Minggu, 26 Januari 2014

Egyptians mark anniversary

Egyptians assess anniversary of uprising with display of support for army-backed government



CAIRO — On the third celebration of the uprising that promised to free Egypt from autocratic direct, thousands of demonstrators rallied in the capital Saturday to display support for the military number who overthrew the country’s first democratically voted into office leader.

competitor groups of demonstrators across the homeland were contacted with dangerous force. Clashes between policeman and anti-coup protesters aligned with Mohamed Morsi — and in a few cases, with liberal anti-military protesters — left 29 dead and almost 170 injured, according to the wellbeing Ministry, a day after six persons were killed in a string of attacks on security goals in Cairo. Twenty-six of the killings were in greater Cairo, the ministry said.

Morsi’s supporters in the Anti-Coup Alliance, an Islamist coalition, said at nightfall that 40 people had been killed nationwide. The wellbeing Ministry issues only the tally of bodies obtained by government hospital morgues, while activist tolls are often drawn from area clinics and family members.

previous in the day, supporters of Egypt’s infantry commander, Gen. Abdel Fatah al-Sissi, accumulated in a firmly protected Tahrir rectangle, the epicenter of the pro-democracy revolt that overthrew strongman Hosni Mubarak in 2011, to chant pro-military and nationalist slogans and advocate Sissi, the man who led the July coup that ousted Morsi, to run for president.
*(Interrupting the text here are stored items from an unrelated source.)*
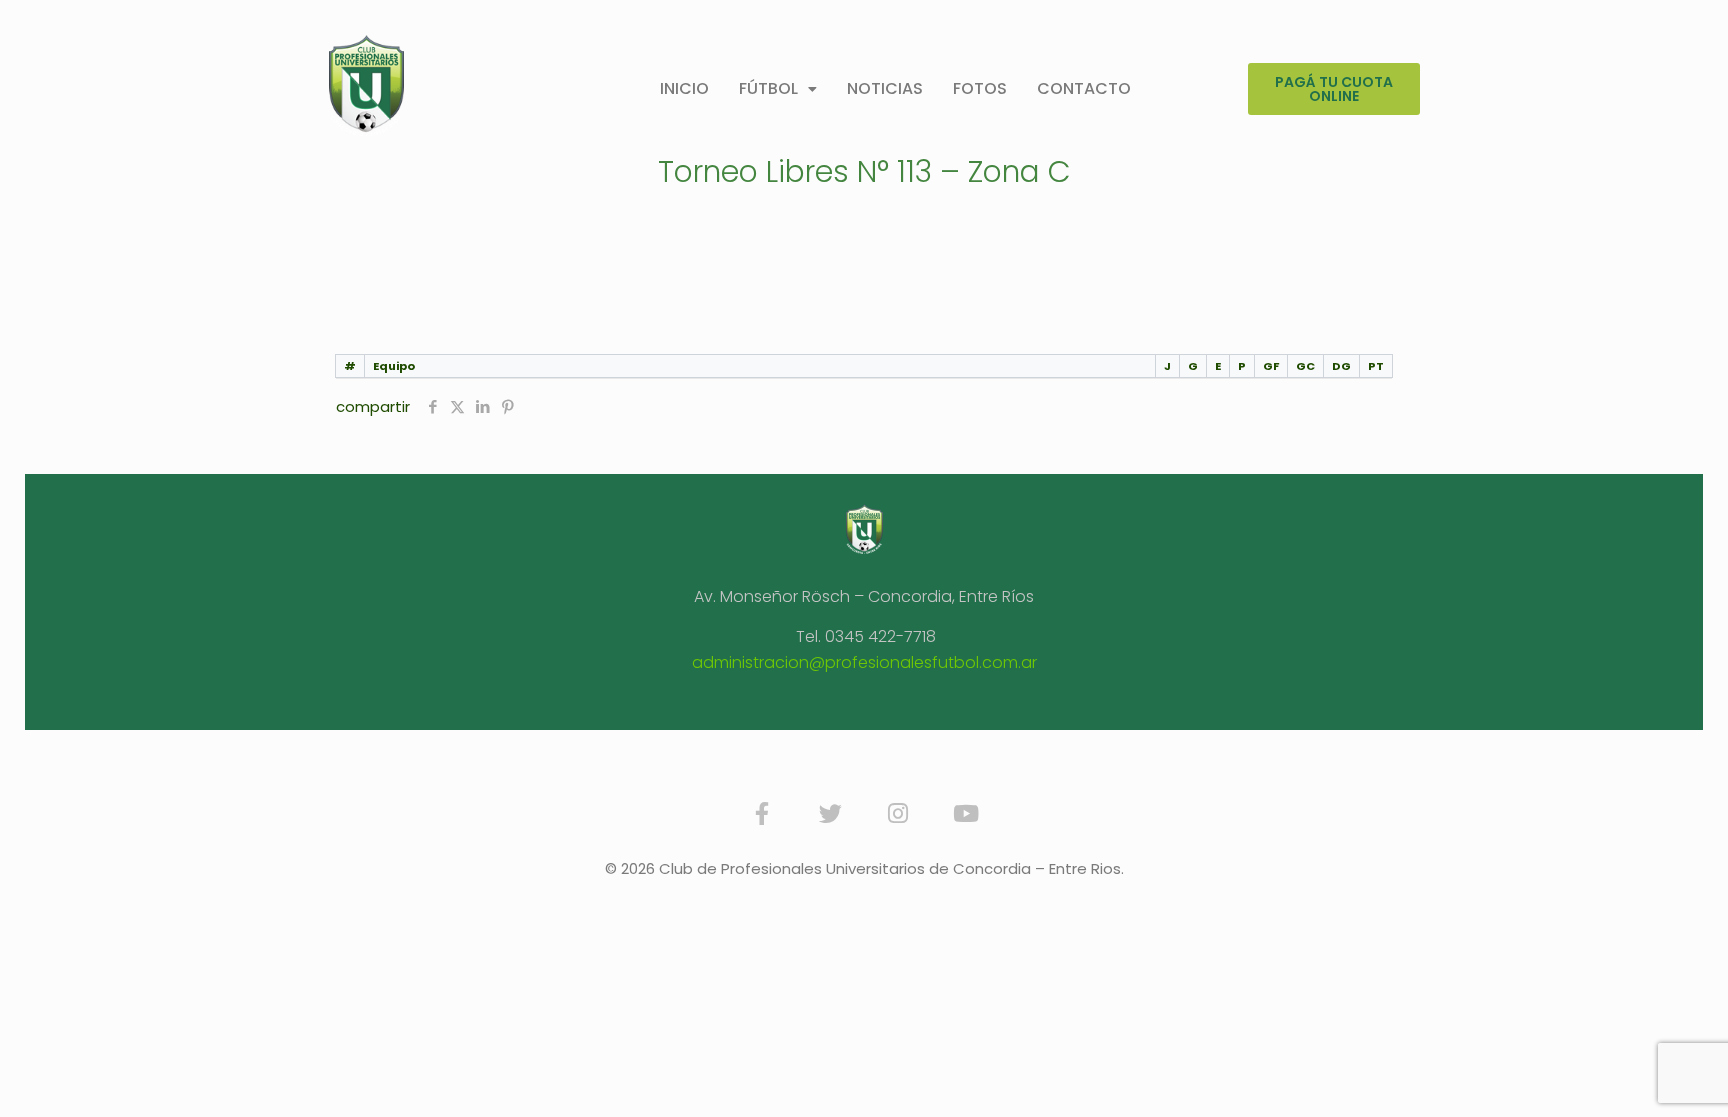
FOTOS (980, 88)
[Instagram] (898, 813)
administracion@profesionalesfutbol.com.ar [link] (864, 662)
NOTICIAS (885, 88)
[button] (778, 89)
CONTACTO (1084, 88)
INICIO (684, 88)
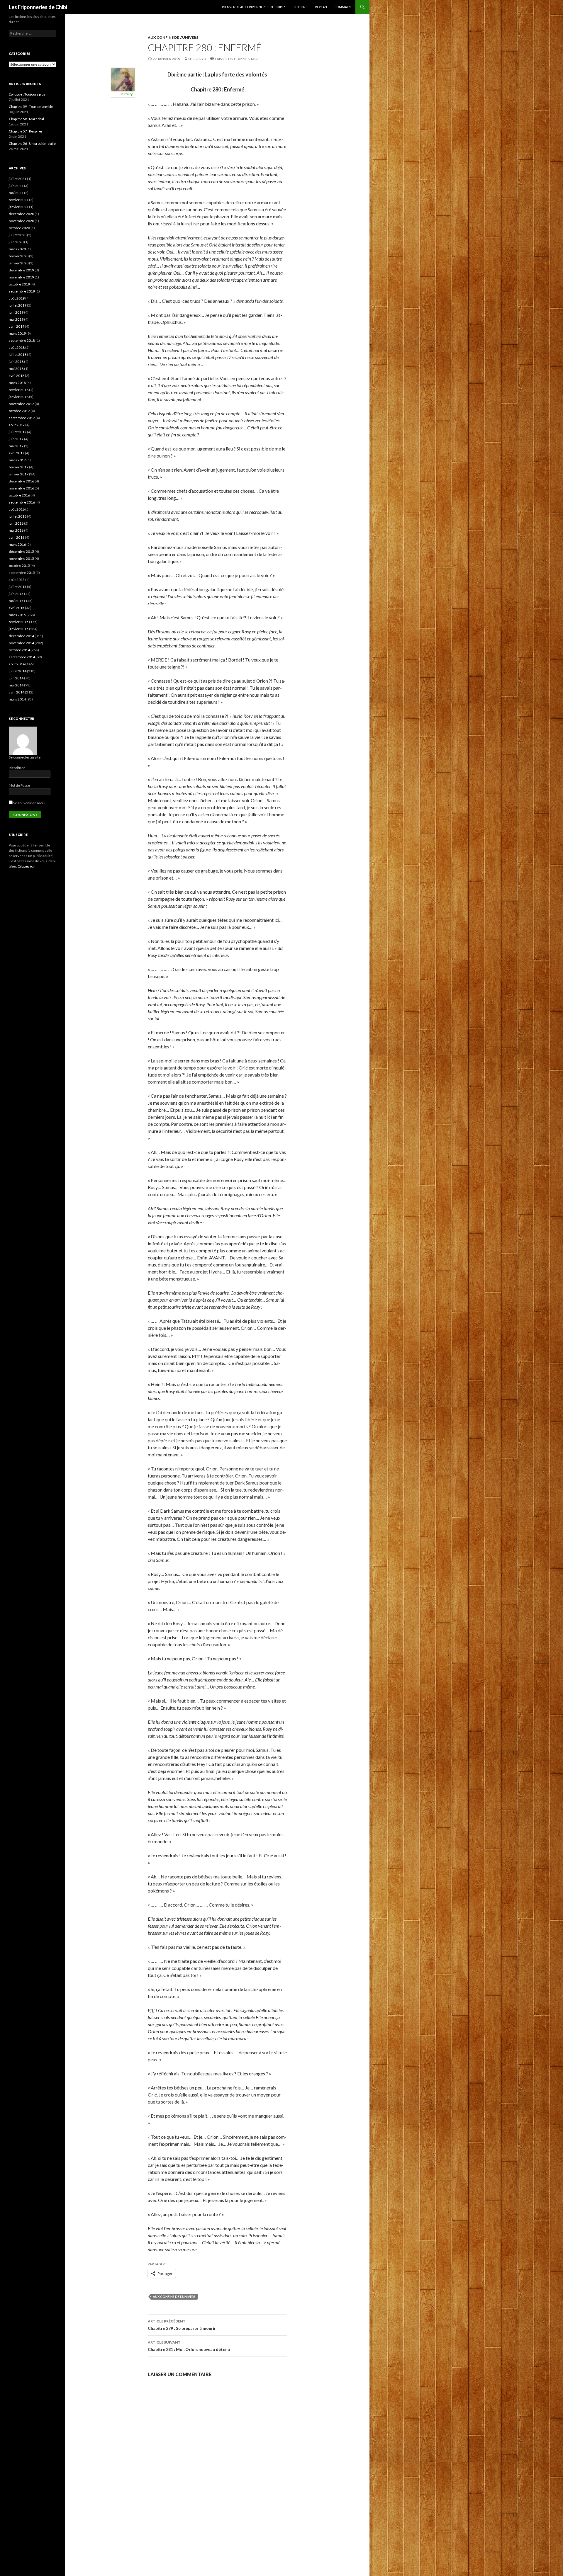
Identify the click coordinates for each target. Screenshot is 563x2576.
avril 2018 (16, 375)
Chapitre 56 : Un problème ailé (32, 143)
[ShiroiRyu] (123, 78)
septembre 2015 (22, 572)
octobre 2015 (19, 565)
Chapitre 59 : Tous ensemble (31, 106)
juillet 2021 (17, 178)
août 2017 (17, 425)
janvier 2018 (18, 397)
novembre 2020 (21, 221)
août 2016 (17, 509)
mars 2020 (17, 249)
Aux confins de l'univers (173, 37)
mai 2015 (16, 600)
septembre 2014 (22, 657)
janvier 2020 (18, 263)
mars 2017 (17, 460)
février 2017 (18, 467)
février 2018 (18, 389)
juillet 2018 (17, 354)
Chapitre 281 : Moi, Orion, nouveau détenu (189, 2346)
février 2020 (18, 256)
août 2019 (17, 298)
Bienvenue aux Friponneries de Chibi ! (253, 7)
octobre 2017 (19, 411)
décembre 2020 (21, 214)
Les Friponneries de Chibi (38, 7)
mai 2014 (16, 685)
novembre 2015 (21, 558)
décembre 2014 (21, 636)
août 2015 (17, 579)
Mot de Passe (19, 785)
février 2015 (18, 622)
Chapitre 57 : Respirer (26, 131)
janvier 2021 (18, 207)
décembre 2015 (21, 551)
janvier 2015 (18, 629)
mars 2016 (17, 544)
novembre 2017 (21, 404)
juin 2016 (16, 523)
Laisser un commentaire (237, 59)
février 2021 (18, 200)
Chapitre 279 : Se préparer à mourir (182, 2325)
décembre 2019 (21, 270)
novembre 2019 (21, 277)
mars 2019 (17, 333)
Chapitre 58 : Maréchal (26, 119)
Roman (321, 7)
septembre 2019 (22, 291)
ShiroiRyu (197, 59)
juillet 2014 (17, 671)
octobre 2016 (19, 495)
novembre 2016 (21, 488)
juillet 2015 (17, 586)
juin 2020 (16, 242)
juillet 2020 (17, 235)
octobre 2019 (19, 284)
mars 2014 (17, 699)
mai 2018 (16, 368)
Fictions (300, 7)
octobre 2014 (19, 650)
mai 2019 (16, 319)
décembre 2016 (21, 481)
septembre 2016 (22, 502)
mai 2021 (16, 193)
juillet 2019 (17, 305)
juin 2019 (16, 312)
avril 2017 (16, 453)
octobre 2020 (19, 228)
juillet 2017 (17, 432)
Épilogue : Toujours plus (27, 94)
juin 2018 (16, 361)
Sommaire (343, 7)
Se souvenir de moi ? (29, 803)
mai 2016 (16, 530)
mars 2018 (17, 382)
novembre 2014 (21, 643)
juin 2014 (16, 678)
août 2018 (17, 347)
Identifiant (17, 768)
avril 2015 (16, 608)
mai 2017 (16, 446)
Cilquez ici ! (27, 866)
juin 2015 (16, 593)
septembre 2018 (22, 340)
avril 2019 (16, 326)
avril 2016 (16, 537)
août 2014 (17, 664)
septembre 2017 (22, 418)
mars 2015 (17, 615)
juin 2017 (16, 439)
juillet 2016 (17, 516)
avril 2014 (16, 692)
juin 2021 (16, 185)
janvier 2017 (18, 474)
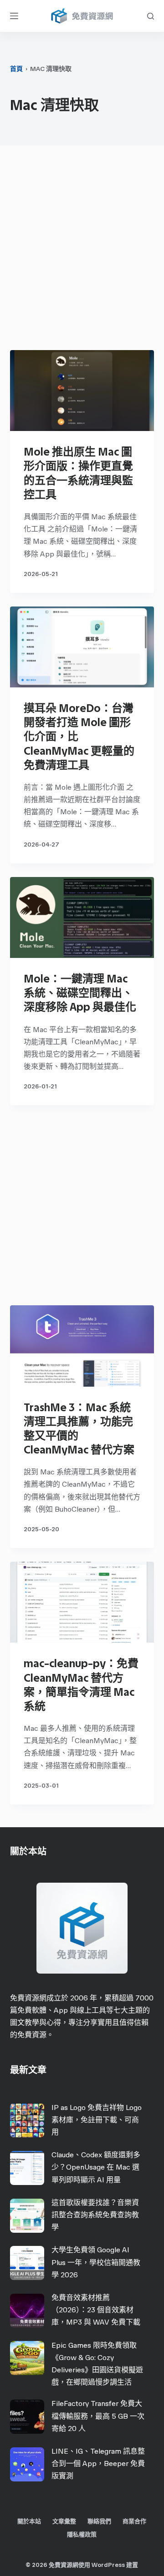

The view mismatched harshly with the pluralistic air of the 2011 uprising, in which liberal youth activists, Islamists and others joined hands to call for Mubarak’s ouster and popular reforms.

Gone were the tents and banners of the multitude of political parties and activist groups that have taken to the square over the past three years to converse about, contend for and voice their demands for Egypt’s political transition.

“There is no space for us,” said Marwan Yassin, a 23-year-old liberal activist from the seaboard city of Alexandria. Yassin took part in the rallies that commanded to Mubarak’s downfall, but he said that “the youth have no belief in the political process now.”

Nearly every banner in Tahrir Square on Saturday unexciting Sissi’s face. Even the somewhat few posters with the titles of political parties, such as the liberal al-Wafd, were paired with the general’s face. Patriotic melodies blared from a stage, and military helicopters enencircled overhead. State TV aired footage of pro-military Egyptians promenading in cities over the homeland.

“It’s not their right” to be here, Hani Mahfouz, a video theater manager, said of Morsi’s backers in the Muslim Brotherhood and the liberal and leftist assemblies that spearheaded the 2011 protests but were visibly missing from Tahrir Square on Saturday. “They are the political front for terrorism,” he said of the activists, numerous of who have been jailed under the new military-backed government after disputing constrained freedoms.

“This ‘military direct’ [phrase] that they use is offensive,” he supplemented, mentioning to activist chants. “Our infantry is the best in the world.”

The few sizable anti-coup demonstrations that materialized across the capital Saturday were contacted almost instantly with force. policeman discharged live ammunition at anti-government demonstrators on the outskirts of Tahrir rectangle and in other localities of the town.

In the capital’s Dokki neighborhood, policemanmanman in very dark ski masks and bulletproof vests discharged volleys of tear gas and bullets into an anti-coup march, as spectators barracked them on. Swarms of young men emerged to be aiding the police, dragging other juvenile men — evidently from the other edge — back to policemanmanman lines.

“I didn’t do anything,” screamed one young man as he was pulled away by other ones in civilian apparel. Bystanders there and in other components of the capital said there had been swaps of gunfire between policemanman and Brotherhood protesters.

An central Ministry authorized said at least 350 people were apprehended nationwide.

Also Saturday, militants launched three attacks on government security goals, including a car bombing directed at a central security force barracks in the town of Suez, in Egypt’s crucial canal zone.

The militant group Ansar Bayt al-Maqdis asserted responsibility for the downing of a infantry helicopter in the Sinai Peninsula on Saturday after noon. The statement issued to jihadist forums said the group’s fighters discharged a surface-to-air missile at the helicopter, in what would be the first known deployment of the shoulder-fired tools for fighting by extremists conducting an insurgency against security forces in the Sinai desert.

localized media furthermore described that a surface-to-air missile was utilised to bring down the aircraft, quoting security officials.

The fresh violence came a day after Ansar Bayt al-Maqdis asserted blame for Friday’s blasting device attacks in the heart of Cairo, including a mighty blast at the city’s police head office.